От привычного соцреалистического воплощения сюжетов той же Октябрьской революции или гражданской войны эти вещи разительно отличает абсолютно модернистское решение композиции, колорита и трактовки героев. По сути, показан целый пласт ранее неизвестного даже большинству специалистов искусства, способного существенно восполнить пробелы в представлениях об отечественной культуре ХХ века.

Здесь и далее фото Игоря Тишенко, а также прес-службы НХМУ

"Спецфонд" логически продолжает курс музея на переосмысление собственной коллекции и через нее – чуть ли не всей истории украинского искусства, заданный открывшейся месяцем ранее выставкой "Герои. Попытка инвентаризации".

Сравнивать две выставки с точки зрения ценности представленных работ не имеет смысла, а вот в уровне экспозиции "Спецфонд" явно проигрывает "Героям". Нетривиальный и остроумный подход к организации работ в традиционном музейном пространстве в "Героях" способен рассказать зрителям увлекательную историю.

Напротив, три зала "Спецфонда" заполнены работами в довольно традиционной и чересчур концентрированной манере. С одной стороны, десятилетиями томившиеся в подвалах полотна заслужили такую автономную репрезентацию без прикрас и кураторских хитростей.

С другой стороны, плотная развеска не идет на пользу восприятию работ разных авторов, которые часто размещены рядом по принципу формальной схожести и совершенно не выигрывают от этого.

Увы, посетителям почти на рассказаны все те удивительные частные случаи из истории расцвета и забвения украинского искусства 1920-30-х гг., которыми куратор проекта поделилась с прессой на специальной экскурсии.

Без профессионального комментария неподготовленному зрителю также трудно будем сполна оценить стилистические особенности многих полотен, которые позволяют (по мнению художника Александра Ройтбурда) вписать этот доселе неизвестный художественный период в международный культурный контекст своего времени.

.....

◆ **ПИСЬМЕННОЕ ЗАДАНИЕ**
Ответьте на вопросы по приведенному выше отрывку о выставке «Спецфонд».
1. Какая выставка открылась месяцем ранее «Спецфонда»?
2. Сколько залов заполнены работами «Спецфонда»?
3. По какому принципу рядом часто размещены работы разных авторов?

(Данные)
.....

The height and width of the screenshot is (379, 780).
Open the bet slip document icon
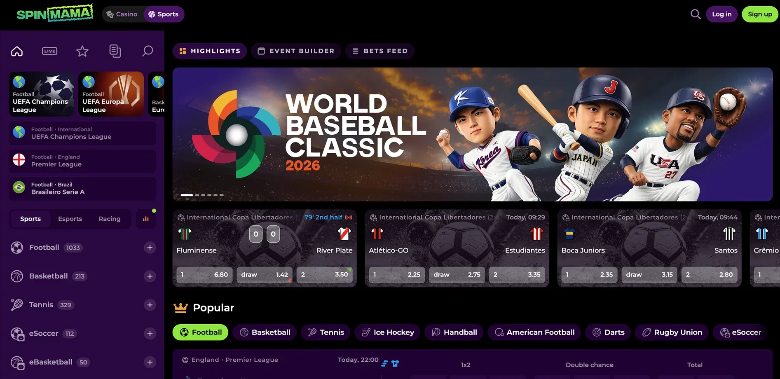pyautogui.click(x=115, y=51)
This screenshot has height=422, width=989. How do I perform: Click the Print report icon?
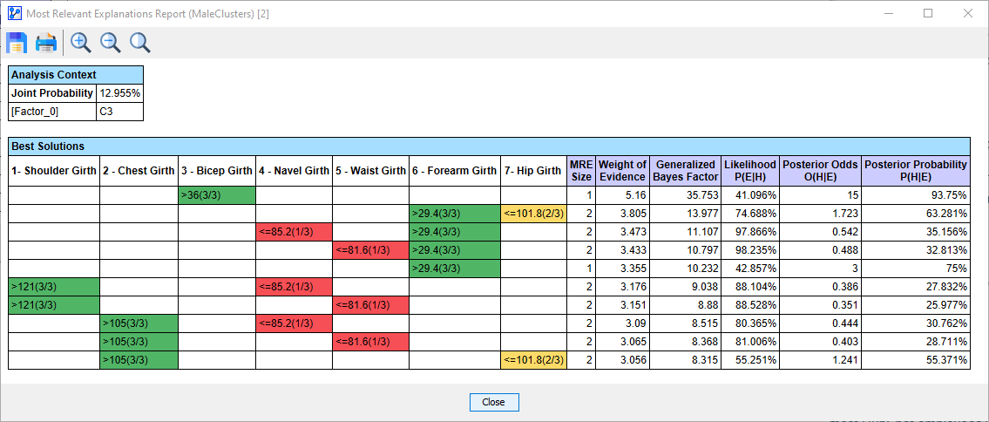pyautogui.click(x=46, y=43)
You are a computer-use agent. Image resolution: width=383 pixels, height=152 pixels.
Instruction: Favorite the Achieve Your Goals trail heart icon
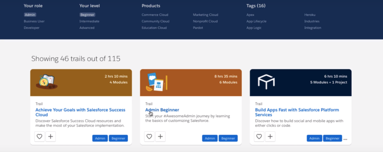tap(39, 136)
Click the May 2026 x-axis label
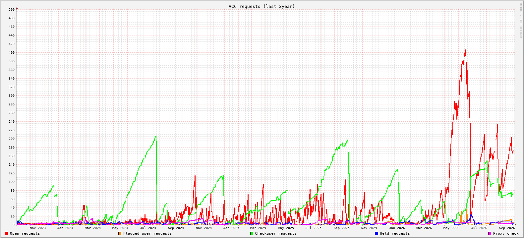 pyautogui.click(x=451, y=228)
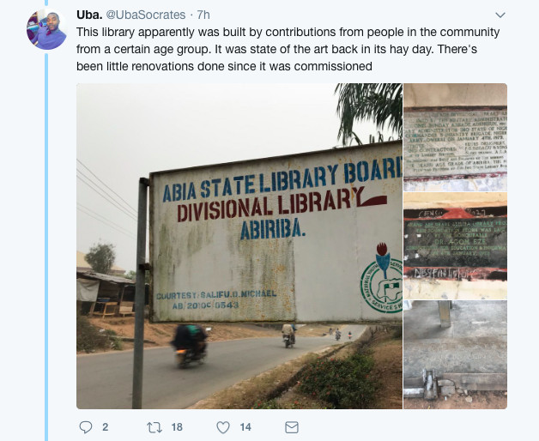The image size is (539, 441).
Task: Open the Dr. Agom Eze foundation plaque photo
Action: click(455, 245)
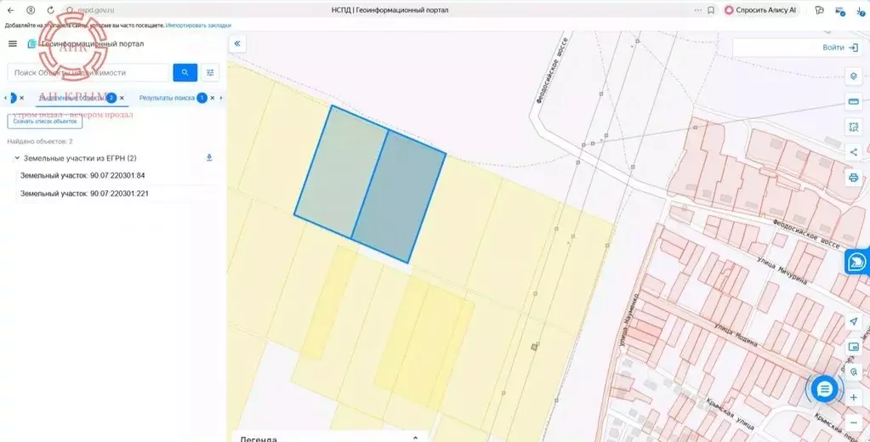The width and height of the screenshot is (870, 442).
Task: Collapse the Земельные участки из ЕГРН group
Action: tap(17, 158)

.....

◆ **ПОЛНЫЙ ОТВЕТ**
1. Выставка «Герои. Попытка инвентаризации».
2. Три зала.
3. По принципу формальной схожести.